Avec 75 % des chômeurs âgés de 18 à 35 ans, le Mali fait face à une crise d’emploi qui reflète des inégalités profondes et structurelles. Entre inadéquation des formations, domination du secteur informel et disparités régionales marquées, la jeunesse malienne lutte pour s’insérer dans un marché du travail inadapté.
Selon l’étude Mali-Mètre (2019-2024), les jeunes âgés de 18 à 35 ans représentent 75 % des chômeurs, soit trois fois plus que les autres groupes d’âge. Cette situation reflète des inégalités marquées sur les plans régional, éducatif et de genre, aggravant les défis liés à leur intégration dans le marché du travail. Les régions du Nord, notamment Gao, Kidal, Mopti et Ménaka, sont les plus touchées par le chômage et l’inactivité. Les jeunes de ces régions ont jusqu’à 70 % moins de chances d’être actifs par rapport à leurs homologues de Bamako. Ce déséquilibre est aggravé par les défis sécuritaires et le manque d’opportunités locales.

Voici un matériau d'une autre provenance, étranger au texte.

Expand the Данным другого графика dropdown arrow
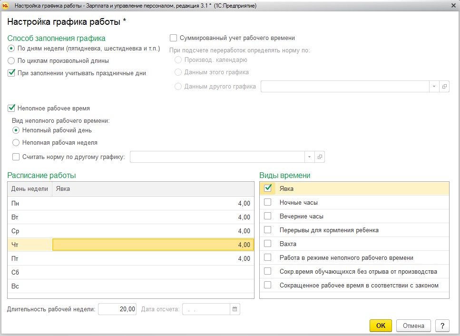Viewport: 460px width, 336px height. tap(434, 86)
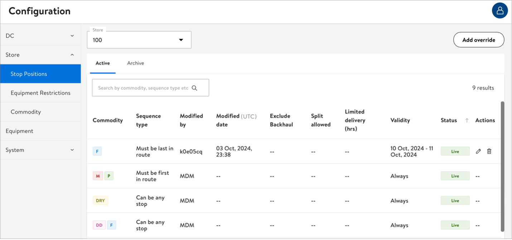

À l’inverse, les régions méridionales enregistrent un niveau d’activité plus élevé, mais cette activité est dominée par le secteur informel, qui emploie plus de 70 % des jeunes actifs, avec un taux de 77 % chez les femmes.
Le genre est un facteur déterminant dans l’accès à l’emploi. Les femmes, qui constituent 51 % des jeunes, sont largement surreprésentées parmi les inactifs, avec 75 % d’entre elles confinées à des rôles domestiques. Parmi les jeunes actives, la plupart évoluent dans des emplois précaires. Paradoxalement, les hommes, bien qu’affichant un taux d’activité plus élevé, sont plus souvent au chômage, ce qui reflète leur forte présence dans les secteurs formels, où la concurrence est rude.
L’étude révèle également une inadéquation majeure entre l’éducation et l’emploi. Les diplômés du supérieur ont 5,66 fois plus de chances d’être au chômage que ceux sans formation, tandis que les jeunes diplômés du secondaire affichent également des taux d’inactivité élevés. En revanche, les jeunes sans formation ou ayant un niveau primaire sont plus souvent actifs, bien que cantonnés à des emplois peu qualifiés dans l’agriculture ou l’artisanat. Cette inadéquation met en évidence les limites du système éducatif, qui ne parvient pas à répondre aux besoins d’un marché du travail dominé par l’économie informelle.
De plus, l’étude souligne aussi qu’exploiter pleinement le potentiel de la jeunesse malienne nécessite des efforts concertés pour aligner les opportunités économiques avec leurs compétences et aspirations. Le document prévient que sans ces actions, cette génération, pourtant centrale à la démographie du Mali, continuera de porter le poids des échecs structurels du marché du travail.